Collected data:
----------

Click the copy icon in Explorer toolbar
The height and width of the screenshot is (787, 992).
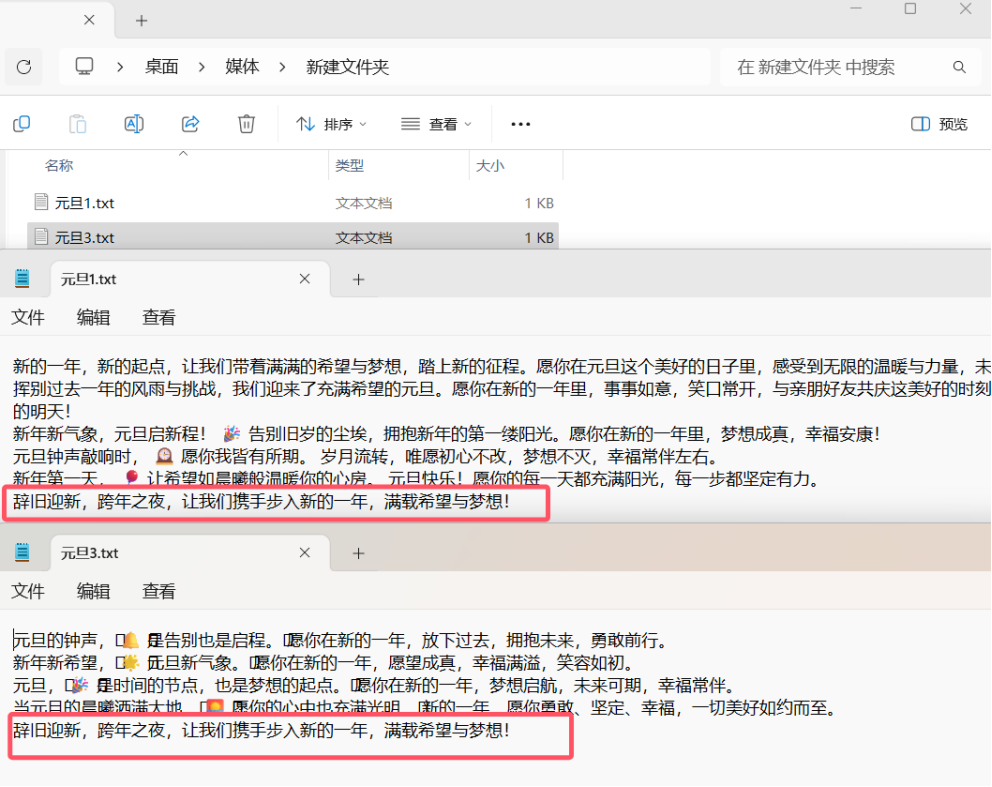[21, 124]
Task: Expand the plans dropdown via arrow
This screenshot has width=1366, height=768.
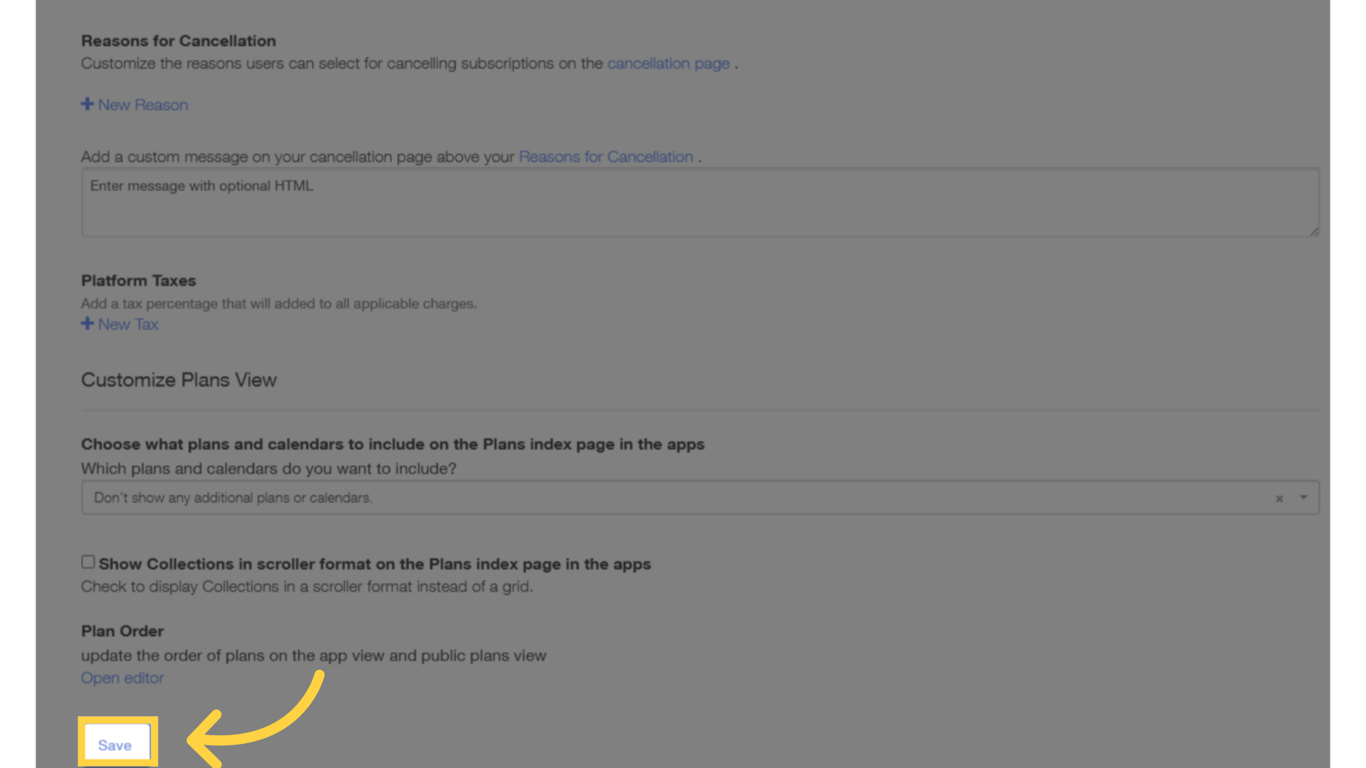Action: click(1303, 498)
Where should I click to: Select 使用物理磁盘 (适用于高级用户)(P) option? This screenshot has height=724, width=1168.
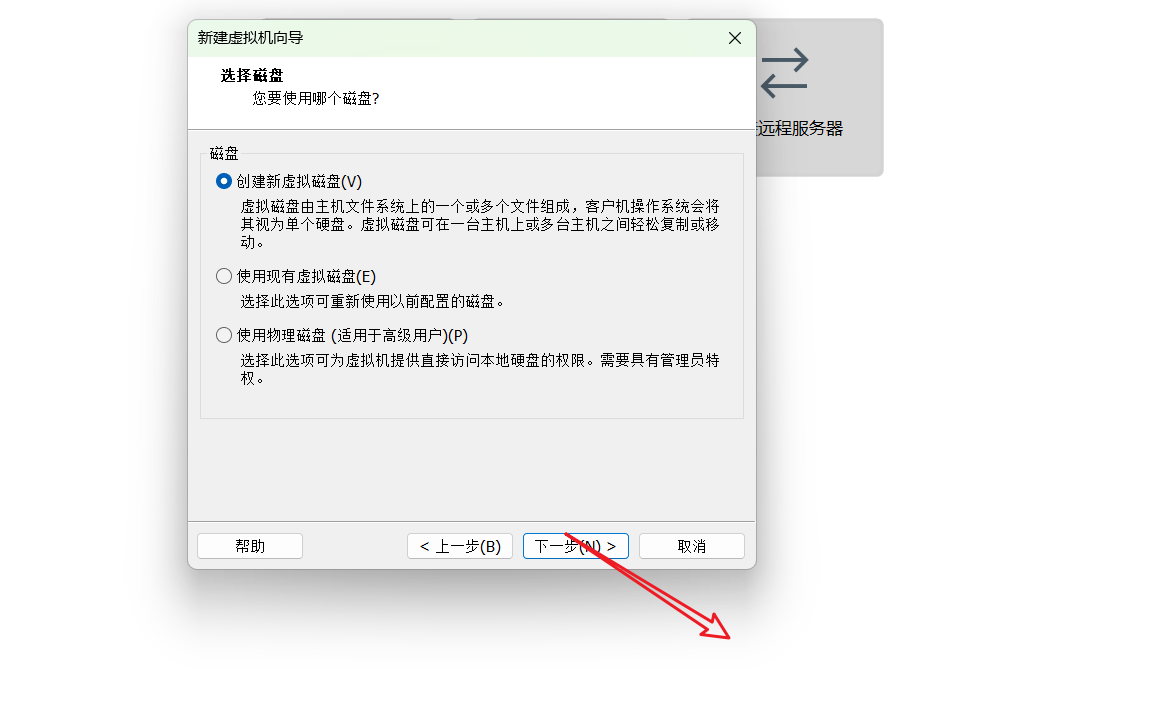click(x=342, y=335)
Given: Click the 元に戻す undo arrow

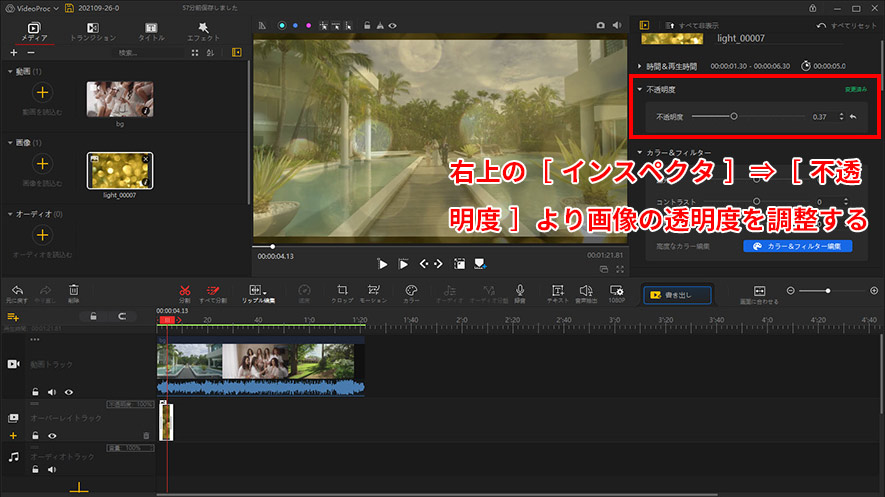Looking at the screenshot, I should (16, 290).
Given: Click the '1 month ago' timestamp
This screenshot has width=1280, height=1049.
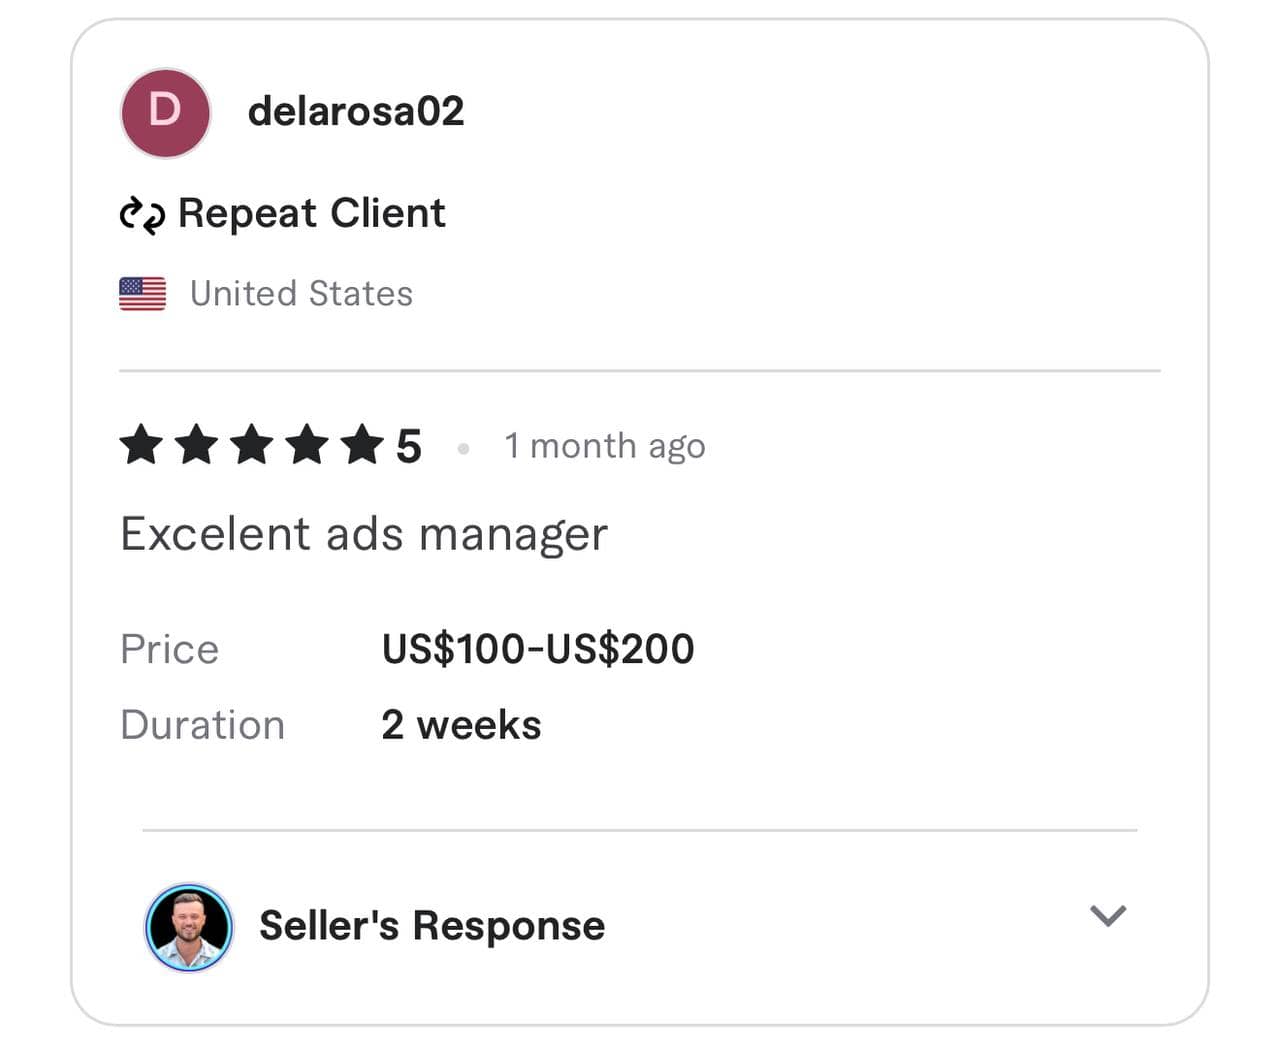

----------

■ **Task to complete**: Give back the records above exactly. Pictures stay out.

■ **Answer section**:
Click the copy icon in Explorer toolbar
The height and width of the screenshot is (787, 992).
[21, 124]
Task: Expand the plans dropdown via arrow
This screenshot has width=1366, height=768.
Action: click(1303, 498)
Where should I click to: Select 使用物理磁盘 (适用于高级用户)(P) option? This screenshot has height=724, width=1168.
click(x=342, y=335)
Given: Click the 元に戻す undo arrow

Looking at the screenshot, I should (16, 290).
Given: Click the '1 month ago' timestamp
This screenshot has width=1280, height=1049.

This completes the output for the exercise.